(TRY IT) I need the lines from the one holding "Open Website Monitor eye icon" to the last line of the data below repeated exactly, both included, without pictures.

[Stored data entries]
________

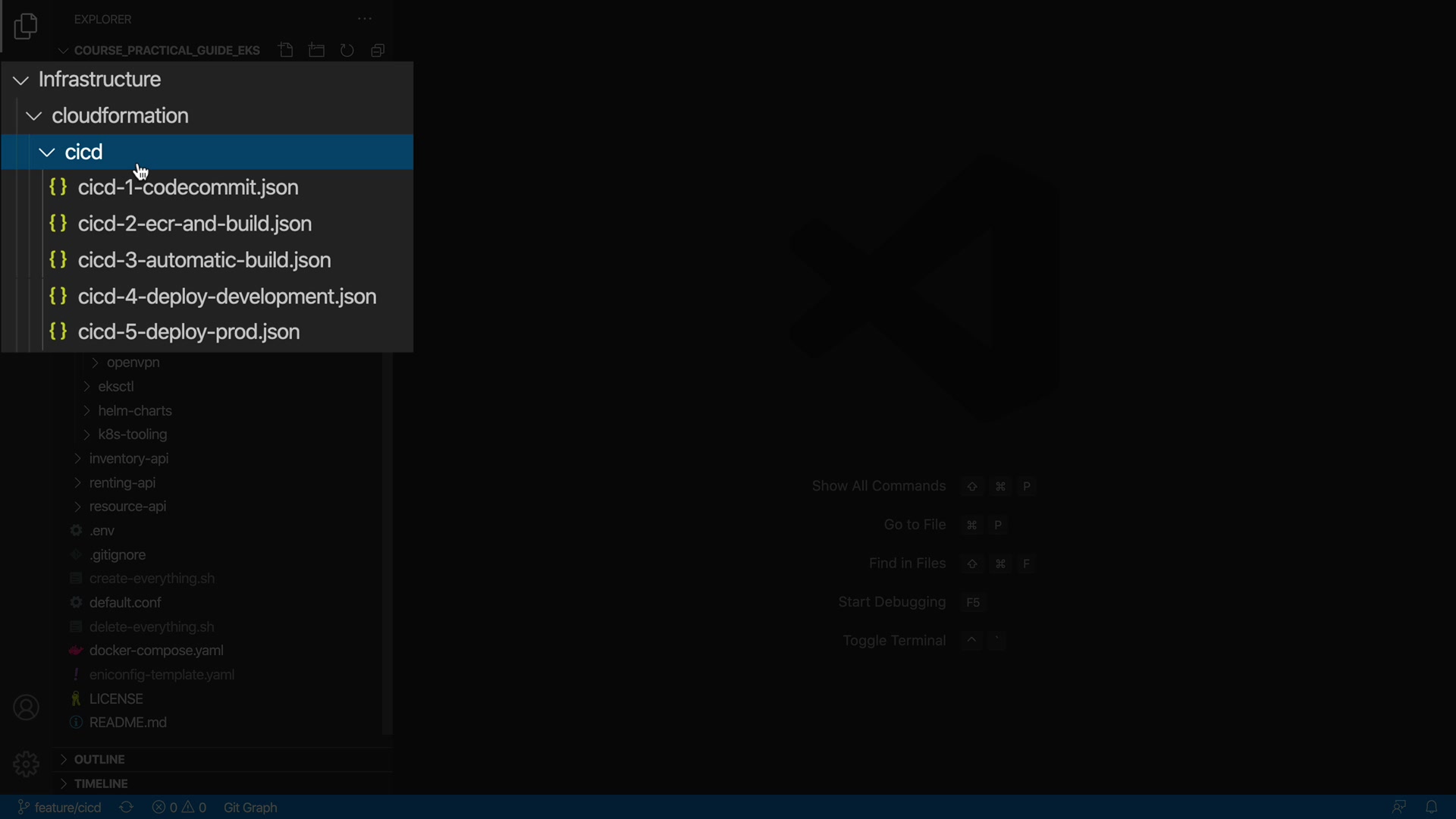
Task: Open cicd-5-deploy-prod.json file
Action: pyautogui.click(x=190, y=332)
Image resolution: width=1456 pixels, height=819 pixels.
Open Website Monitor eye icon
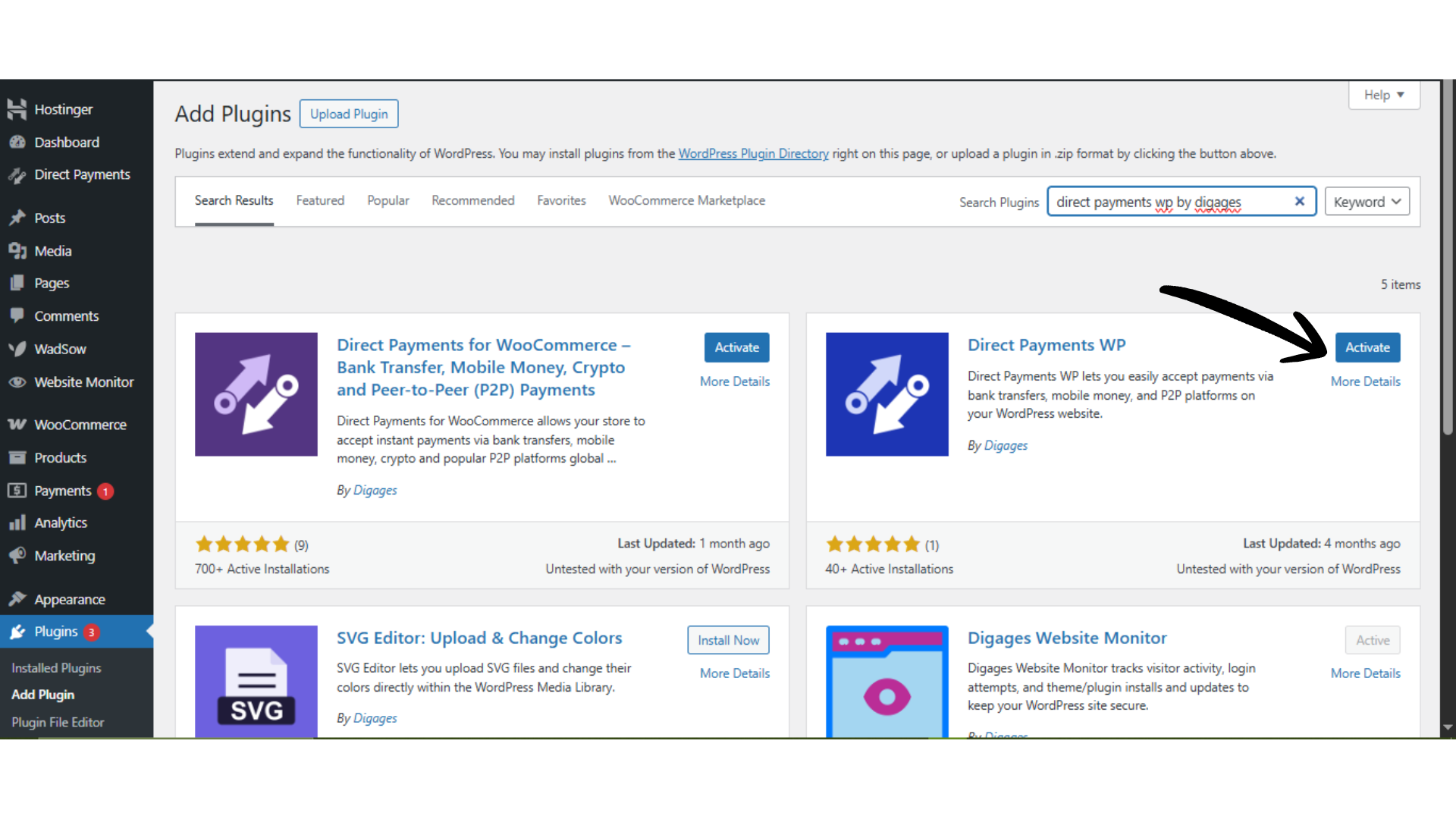click(17, 381)
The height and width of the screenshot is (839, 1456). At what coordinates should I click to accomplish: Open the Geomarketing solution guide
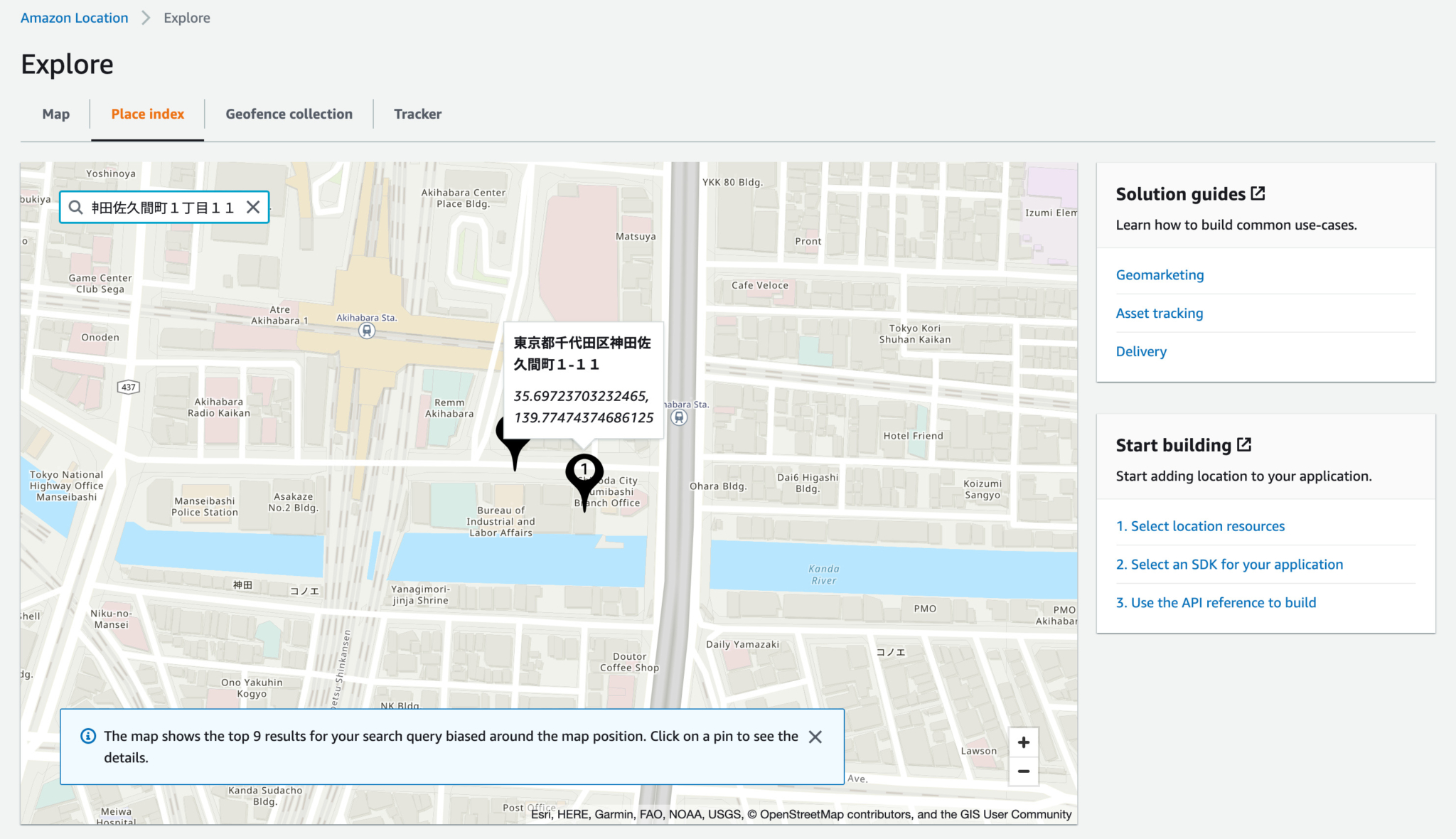[1160, 274]
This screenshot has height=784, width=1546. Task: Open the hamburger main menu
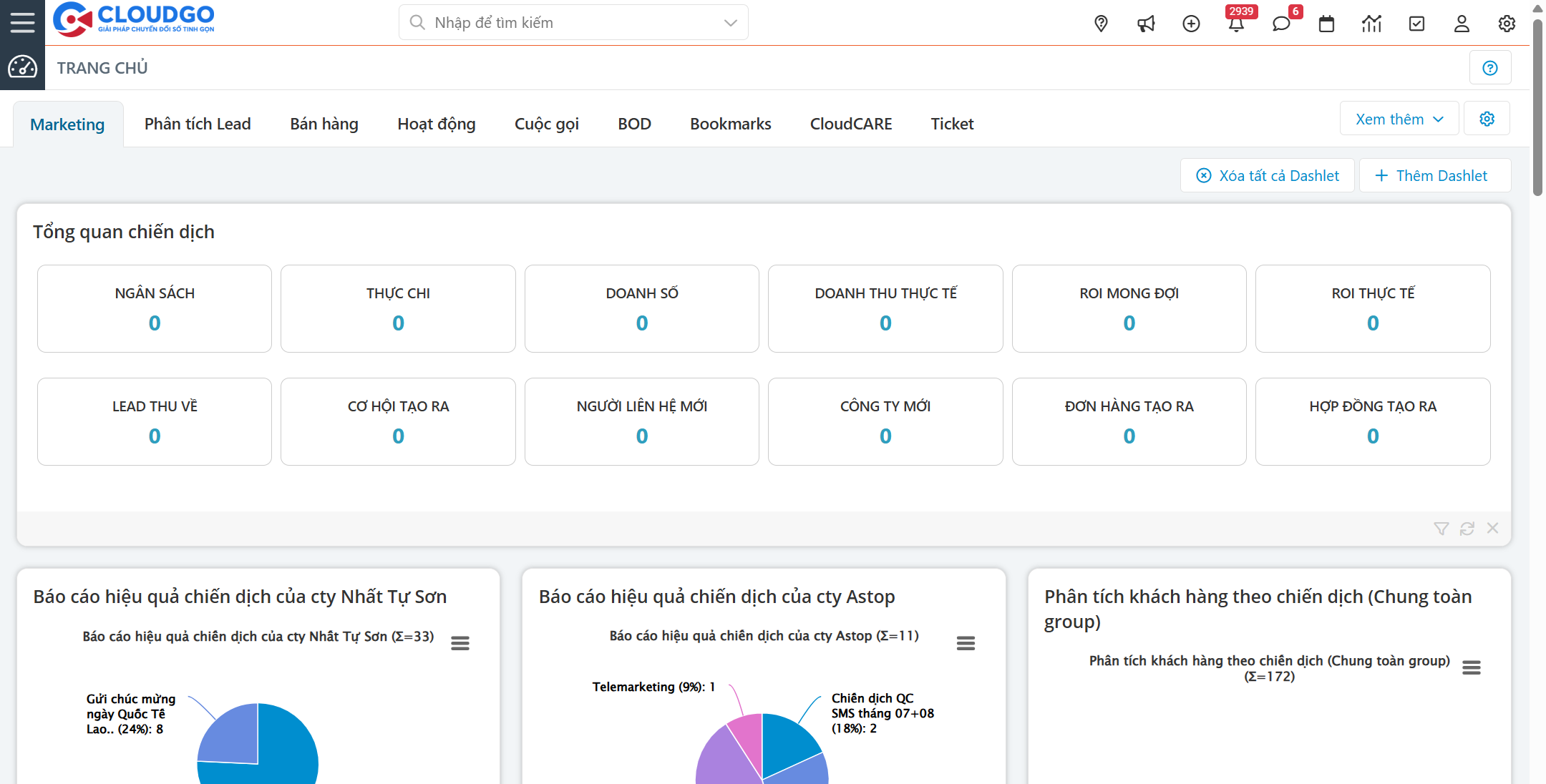pyautogui.click(x=22, y=22)
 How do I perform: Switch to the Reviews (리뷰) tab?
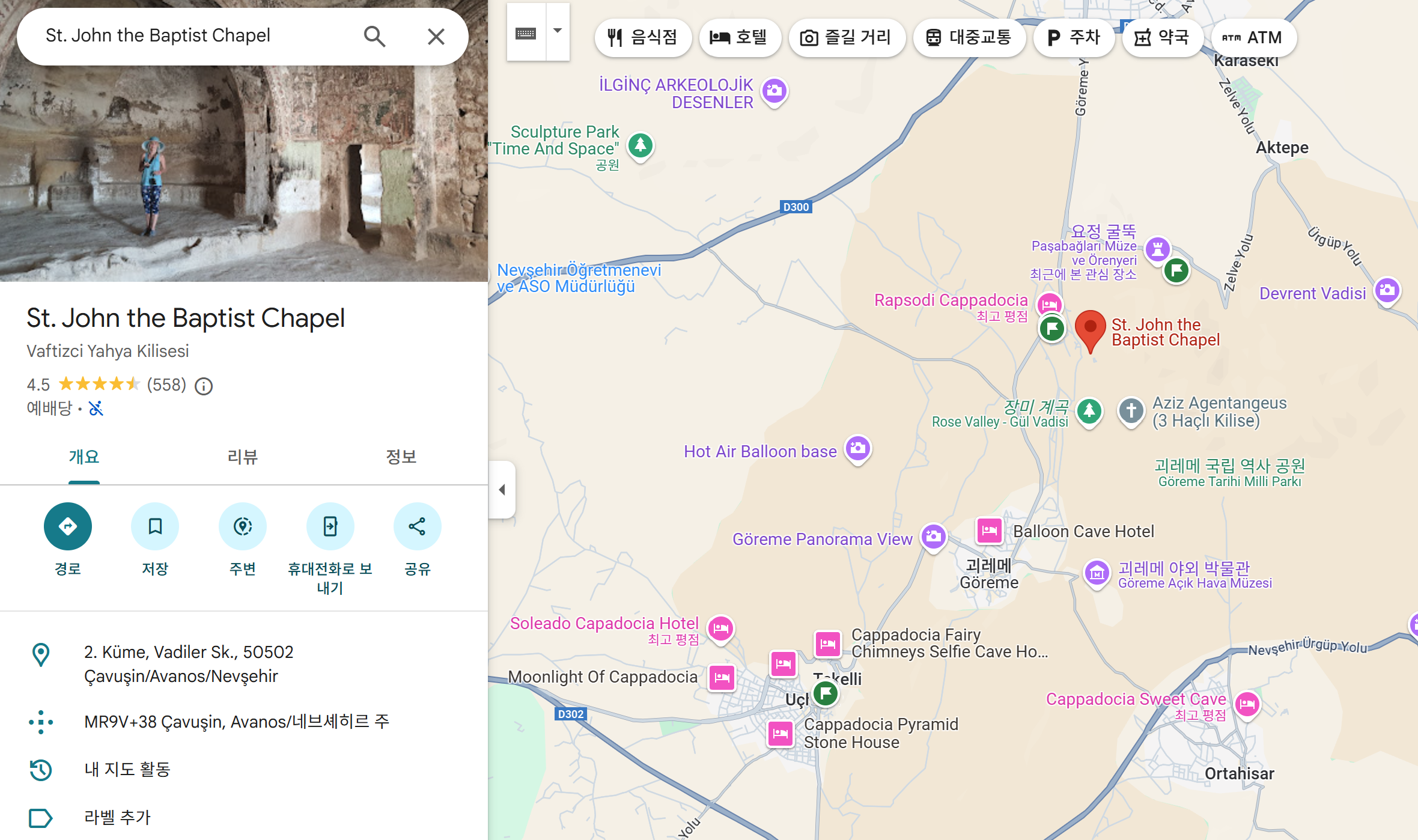(242, 457)
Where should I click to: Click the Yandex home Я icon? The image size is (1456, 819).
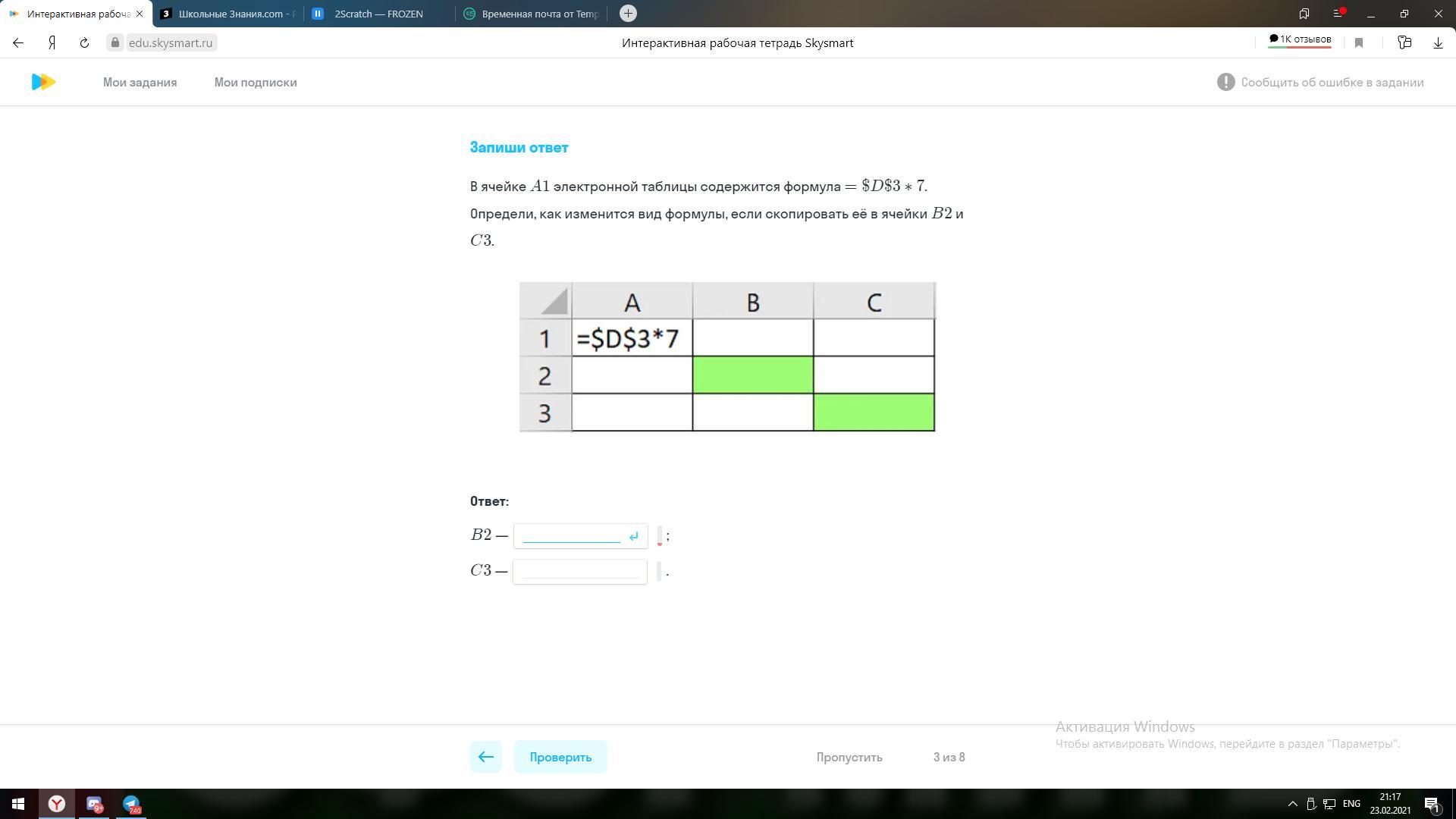(52, 43)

________

(TASK ANSWER)
Open Website Monitor eye icon
click(17, 381)
The height and width of the screenshot is (839, 1456). At what coordinates should I click to accomplish: Open the Geomarketing solution guide
[1160, 274]
This screenshot has height=784, width=1546. Task: Open the hamburger main menu
pyautogui.click(x=22, y=22)
 How do I perform: Switch to the Reviews (리뷰) tab?
(242, 457)
Where should I click to: Click the Yandex home Я icon? The image size is (1456, 819).
(52, 43)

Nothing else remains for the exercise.